══ Data for this task ══
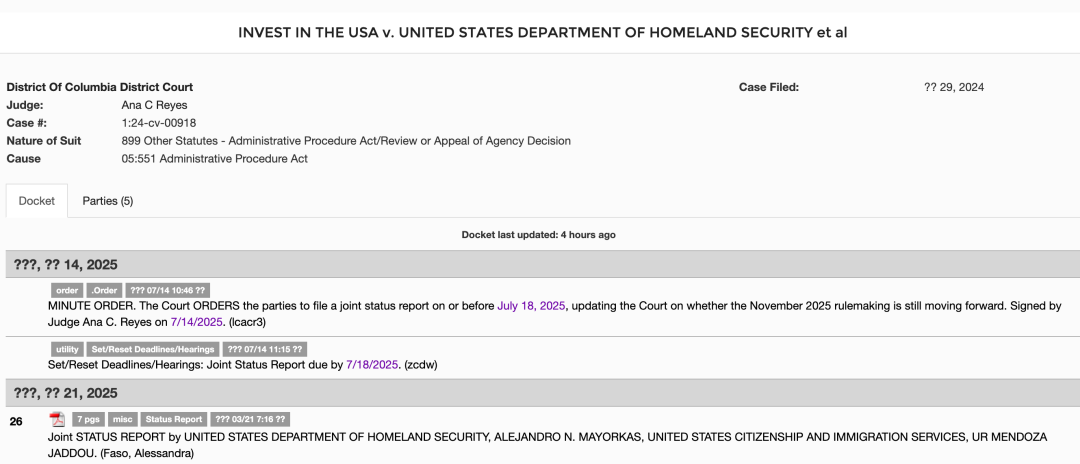Select the 'misc' tag badge
Viewport: 1080px width, 464px height.
coord(123,419)
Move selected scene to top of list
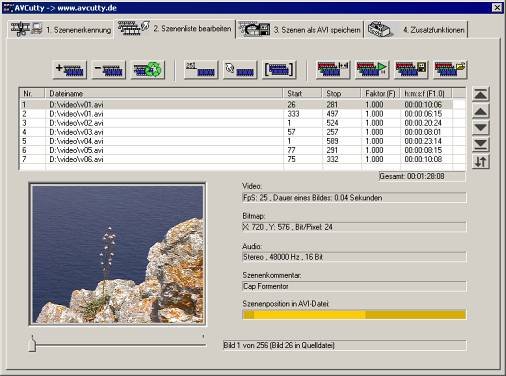 click(x=480, y=94)
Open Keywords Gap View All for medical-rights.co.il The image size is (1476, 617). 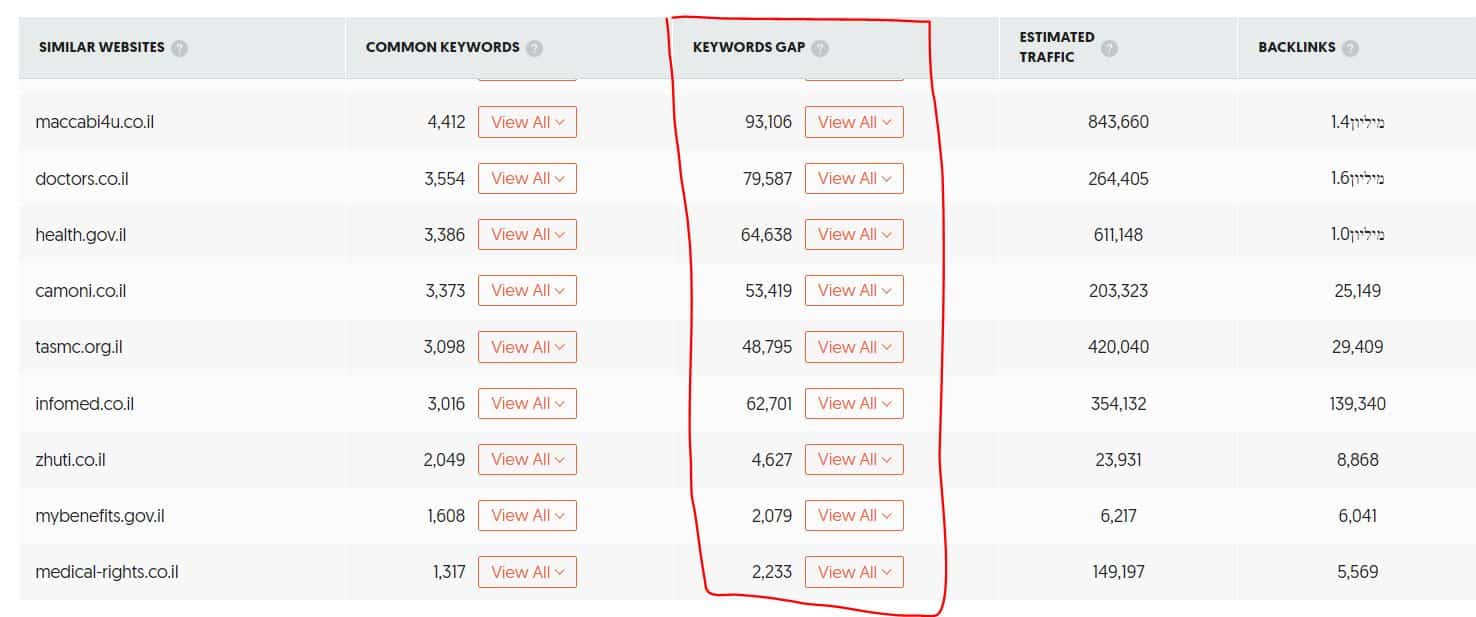coord(854,572)
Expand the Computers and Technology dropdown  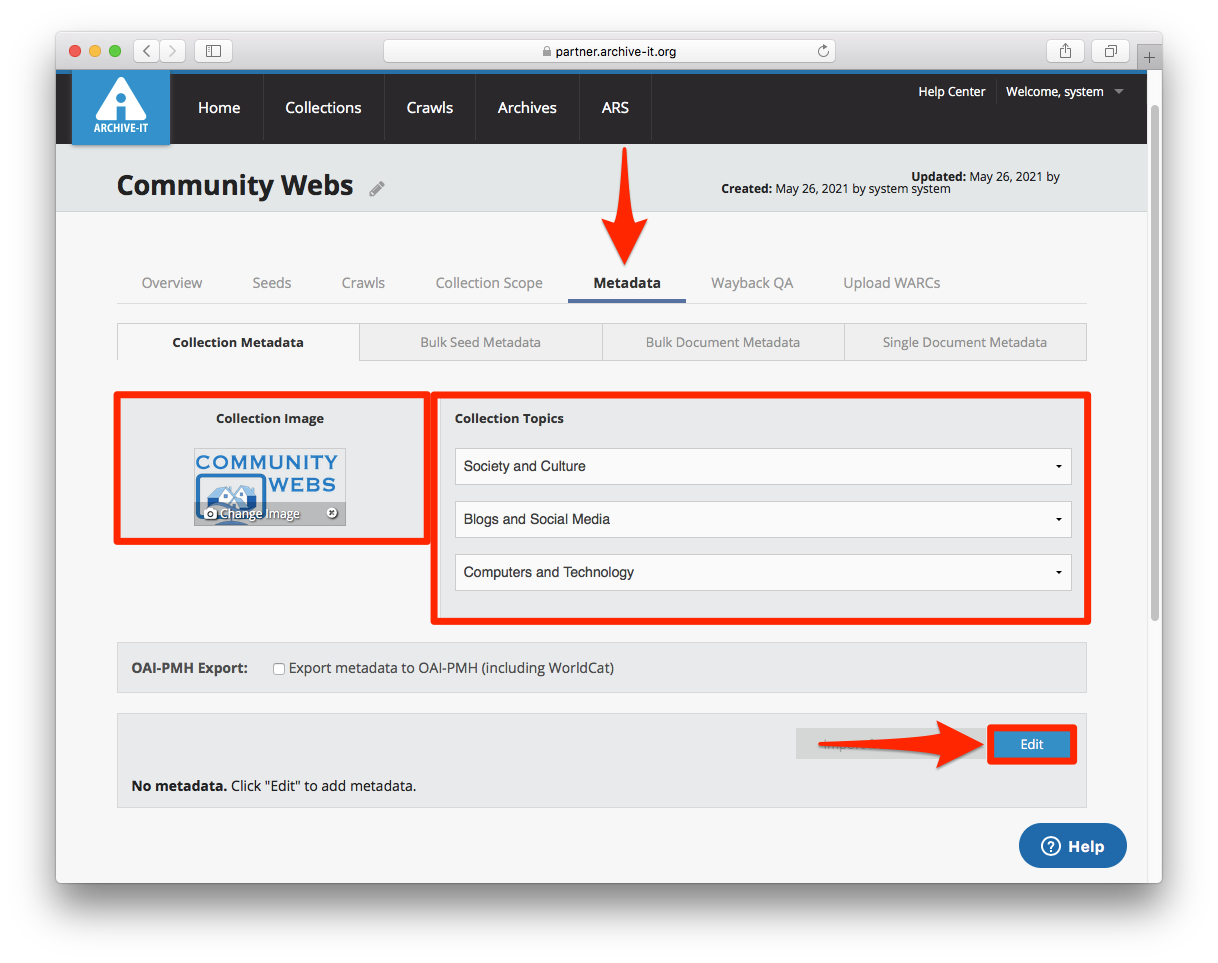coord(762,572)
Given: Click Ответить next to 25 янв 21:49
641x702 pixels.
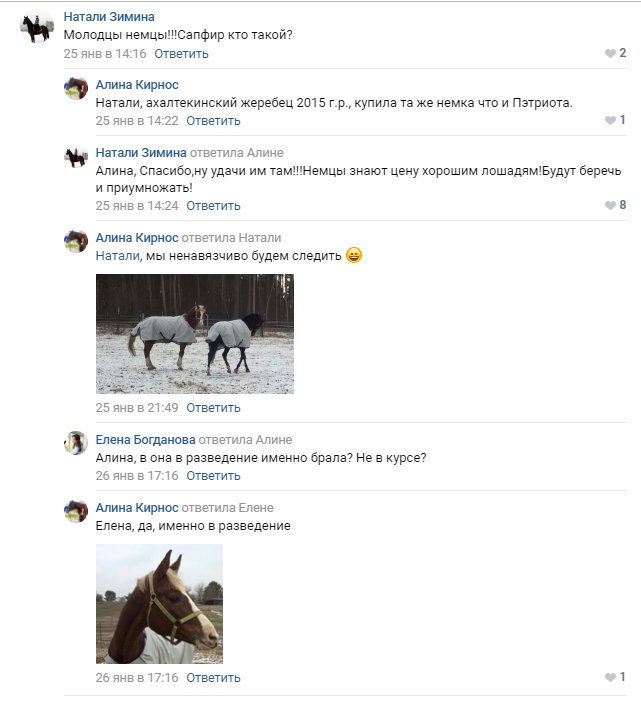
═══
Your instructions: In the copy, include exactly the lines from the one containing "Given: Click Ответить next to 25 янв 21:49" through the last line of the records, and no pictures or other text.

Solved problem:
Given: Click Ответить next to 25 янв 21:49
641x702 pixels.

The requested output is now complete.